Happy Birthday, Henry Wadsworth Longfellow!
Henry Wadsworth Longfellow (Feb. 27, 1805 — Mar. 24, 1882) was the most popular poet in 19th century America. His long narrative poems Hiawatha and Evangeline were considered national literary treasures and his shorter lyrical poems, such as “The Village Blacksmith” and “Paul Revere’s Ride” were recited by practically every American schoolchild.
Longfellow was also a noted literary scholar who learned many European languages, including French, German, Spanish, Italian, Finnish, and Icelandic. His English translation of Dante’s The Divine Comedy (1867) was considered essential in the library of any American literary household.
Longfellow resided in Cambridge, Massachusetts in a house that had been George Washington’s military headquarters during the siege of Boston in 1775–1776, the opening phase of the American Revolutionary War. Longfellow took a room as a lodger in the house in 1834, the year in which he began his tenure as a professor of modern languages and literature at Harvard College. Longfellow became the owner of the house in 1843, when his father-in-law Nathan Appleton bought it as a wedding gift for the poet and his second wife, Frances Appleton.
Longfellow lived in the house until his death in 1882. The Longfellow House — Washington’s Headquarters is a National Historic Site that became part of the National Park Service in 1972. For readers interested in visiting the site, the Park Service provides free guided tours seasonally. For further information, visit the National Park Service webpage at Longfellow House Washington’s Headquarters National Historic Site.

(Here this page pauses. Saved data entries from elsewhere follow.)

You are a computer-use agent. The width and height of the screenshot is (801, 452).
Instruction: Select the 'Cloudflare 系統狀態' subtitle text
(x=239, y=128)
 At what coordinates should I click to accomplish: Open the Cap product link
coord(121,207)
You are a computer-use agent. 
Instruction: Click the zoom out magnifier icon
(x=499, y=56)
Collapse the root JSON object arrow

Dover Publishing titles for Longfellow’s poems include Henry Wadsworth Longfellow: Favorite Poems. The anthology includes one of his classic narrative poems, “The Courtship of Miles Standish,” as well as such famous poems as “The Wreck of the Hesperus,” “The Village Blacksmith, and “Paul Revere’s Ride.”
The Song of Hiawatha (1855). The lilting meter of this classic poem has drawn in many readers. It begins with the evocative lines, “At the door on Summer evenings/ Sat the little Hiawatha;/ Heard the whispering of the pine-trees,/ Sounds of music, words of wonder.” The poem goes on to relate the adventures of the young Hiawatha, who has magic moccasins, talks with animals, and seeks to bring peace to his people. Fun fact: the rhythm of this poem is actually based on Finnish poetry.
Evangeline and Other Poems. Longfellow’s celebrated romantic narrative is featured in its entirety, along with other works such as “The Skeleton in Armor” and “The Arsenal at Springfield.”
The Inferno by Dante Alighieri. Translated by Longfellow, this 1867 edition of Dante’s classic tour of the Underworld is accompanied by illustrations by the celebrated 19th century engraver, Gustavo Dore. The combination of Longfellow’s poem and Dore’s engravings provide a class nineteenth century one-two literary punch.